29.6.2020   

EN

Official Journal of the European Union

C 215/20


Request for a preliminary ruling from the Verwaltungsgericht Berlin (Germany) lodged on 6 March 2020 — ExxonMobil Production Deutschland GmbH v Bundesrepublik Deutschland, represented by the Umweltbundesamt

(Case C-126/20)

(2020/C 215/25)

Language of the case: German

Referring court

Verwaltungsgericht Berlin

Parties to the main proceedings

Applicant: ExxonMobil Production Deutschland GmbH

Defendant: Bundesrepublik Deutschland, represented by the Umweltbundesamt

Questions referred

1.

Does the CO2 released into the atmosphere as part of the processing of natural gas (in the form of sour gas) in the ‘Claus process’, by means of the CO2 inherent in natural gas being separated from the gas mixture, constitute an emission which, for the purposes of the first sentence of Article 3(h) of Commission Decision 2011/278/EU, (1) occurs as a result of the process referred to in Article 3(h)(v)?

2.

For the purposes of the first sentence of Article 3(h) of Commission Decision 2011/278/EU, can CO2 emissions occur ‘as a result of’ a process in which the CO2 inherent in the raw material is released into the atmosphere, even though the process taking place does not give rise to additional CO2, or does that provision make it mandatory for the CO2 released into the atmosphere to occur for the first time as a result of that process?

3.

Is a carbon-containing raw material ‘used’ within the meaning of Article 3(h)(v) of Commission Decision 2011/278/EU where, in the ‘Claus process’, the naturally occurring natural gas is used to produce sulphur and, in the course of that procedure, the CO2 inherent in the natural gas is released into the atmosphere, even though the CO2 inherent in the natural gas does not play a part in the chemical reaction taking place in that process, or does the term ‘use’ make it mandatory for the carbon to play a part in, or indeed be essential to, the chemical reaction taking place?

4.

If Questions 1 to 3 are answered in the affirmative:

On the basis of which benchmark is the allocation of free emission allowances to be carried out where an installation subject to the emission trading scheme satisfies both the defining conditions of a heat benchmark sub-installation and the defining conditions of a process emissions sub-installation?
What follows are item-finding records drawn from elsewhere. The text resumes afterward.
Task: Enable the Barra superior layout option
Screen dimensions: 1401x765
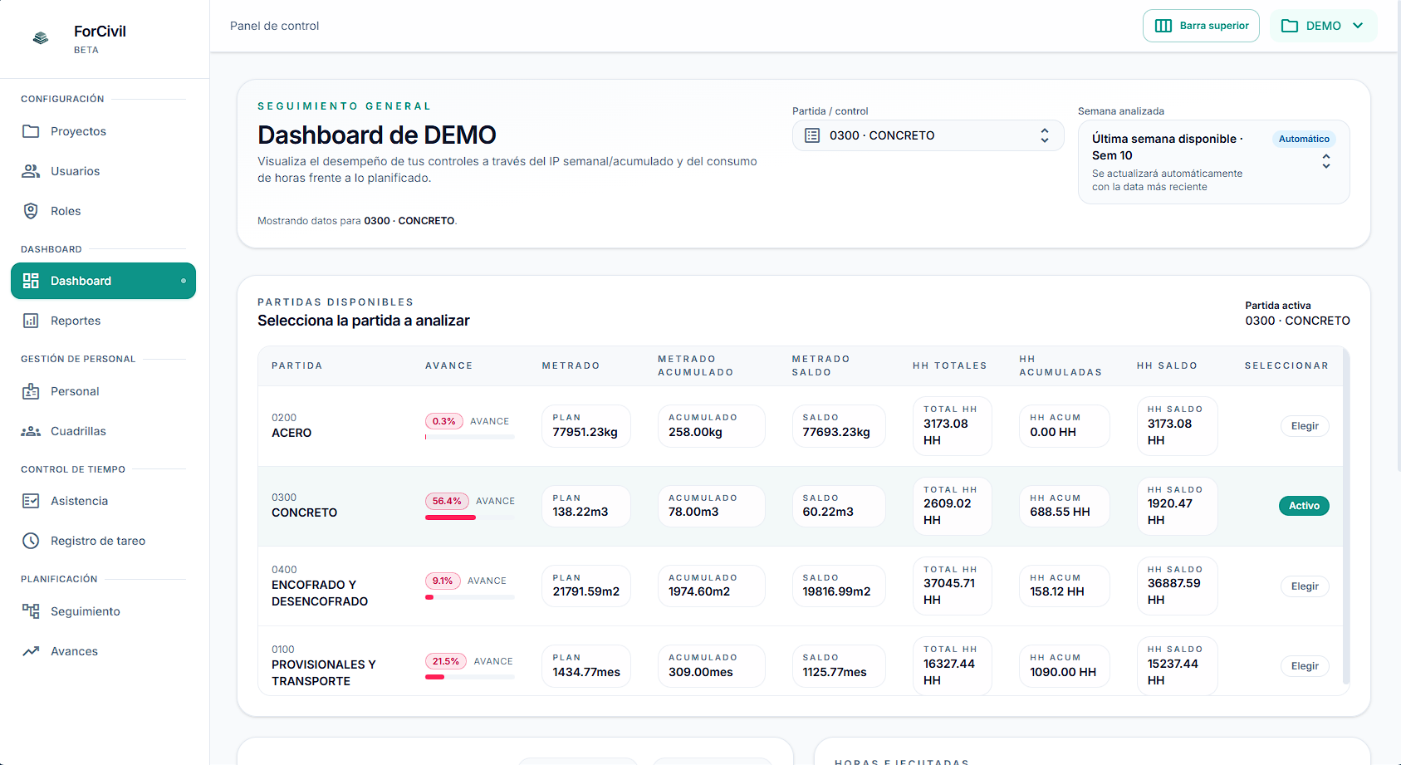Action: (x=1201, y=26)
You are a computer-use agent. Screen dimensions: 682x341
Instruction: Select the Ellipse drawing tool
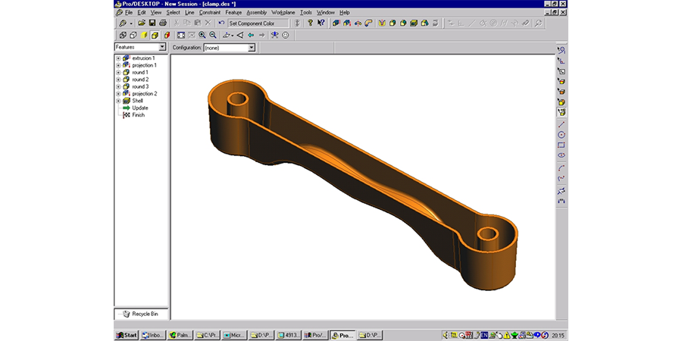pos(562,155)
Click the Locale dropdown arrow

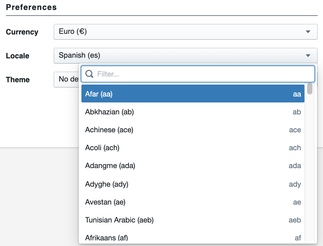(x=308, y=56)
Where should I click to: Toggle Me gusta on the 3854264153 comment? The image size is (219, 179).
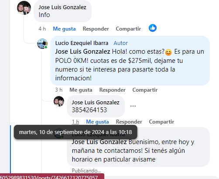click(x=97, y=122)

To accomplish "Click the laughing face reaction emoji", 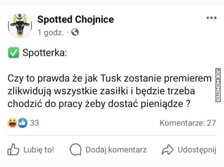I will click(13, 123).
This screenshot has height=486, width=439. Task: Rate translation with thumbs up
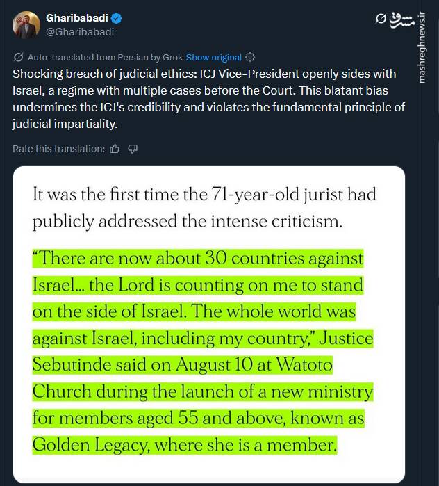coord(115,149)

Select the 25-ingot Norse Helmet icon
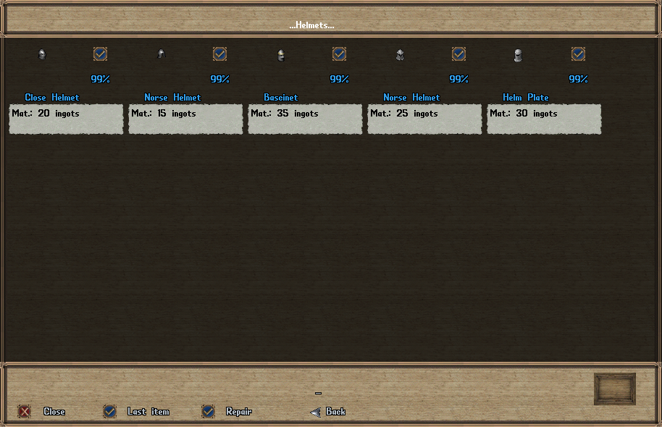(x=401, y=54)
Does entitlement to an allocation on the basis of the heat benchmark take priority over entitlement to an allocation for process emissions or does entitlement to an allocation for process emissions take precedence over the heat benchmark and the fuel benchmark because it is more specific to the case in question?

5.

If Questions 1 to 4 are answered in the affirmative:

Can entitlements to a further free allocation of emission allowances for the third trading period be met after the end of the third trading period with allowances of the fourth trading period where the existence of the allowance entitlement is established by a court only after expiry of the third trading period, or do allowance entitlements that have not yet been met lapse on expiry of the third trading period?


(1)  Commission Decision of 27 April 2011 determining transitional Union-wide rules for harmonised free allocation of emission allowances pursuant to Article 10a of Directive 2003/87/EC of the European Parliament and of the Council (OJ 2011 L 130, p. 1).